Plus de 1000 personnes ont été arrêtées suite aux manifestations contre l'incarcération du maire de la ville d'Istanbul, Ekrem İmamoglu. Parmi les personnes arrêtées figurent une dizaine de journalistes.
Le président turc semble n'avoir plus qu'"une obsession" : se maintenir coûte que coûte au pouvoir. "C'est une caractéristique de tous les autoritaires, mais doublée ici du fait qu'il pourrait tomber sous le coup de procédures judiciaires à son encontre s'il était battu, comme Benyamin Nétanyahou en Israël", pointe Didier Billion.

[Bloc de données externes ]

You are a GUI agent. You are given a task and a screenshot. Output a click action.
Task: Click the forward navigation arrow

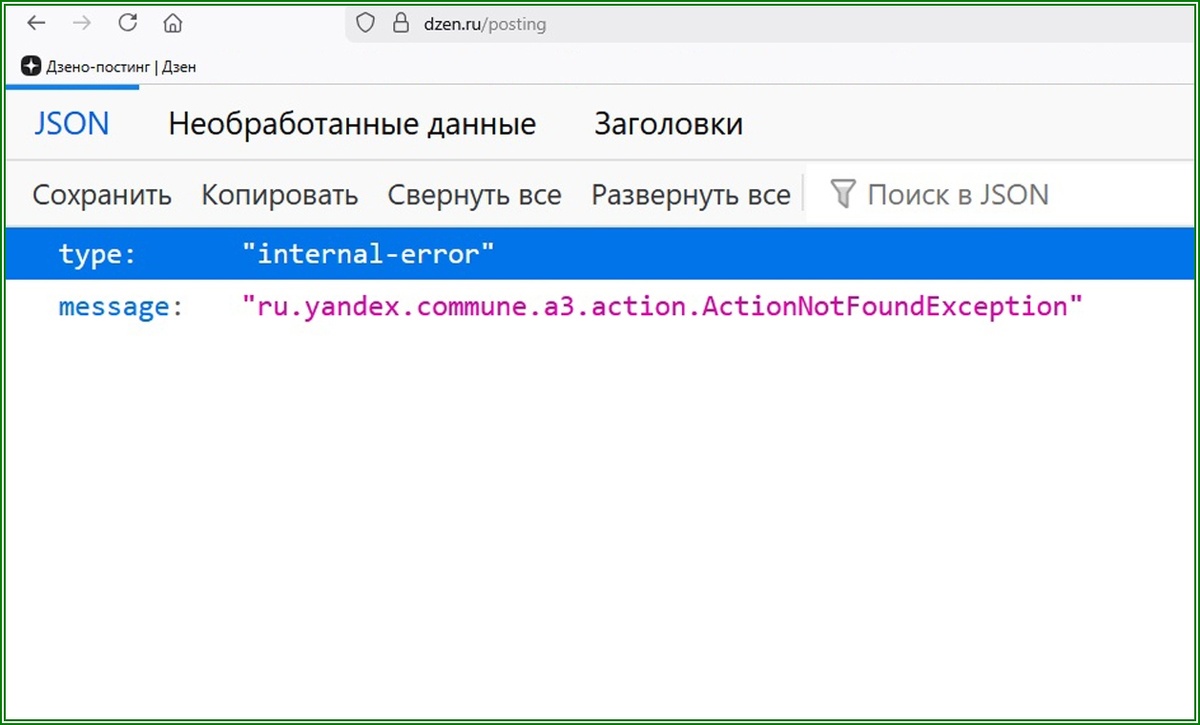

Le spécialiste du Moyen-Orient estime que le chef de l'Etat turc se sent plus libre d'accentuer sa répression vis-à-vis de son principal opposant en raison, aussi, du contexte international, marqué par "la multiplication de figures autoritaires" au pouvoir, à commencer par Donald Trump, mais aussi Vladimir Poutine, dont Recep Tayyip Erdogan cherche à se rapprocher. Il estime que l'on peut toutefois déceler une forme "d'irrationalité" dans le comportement du dirigeant, alors même qu'il continue de prétendre vouloir rejoindre l'Union européenne.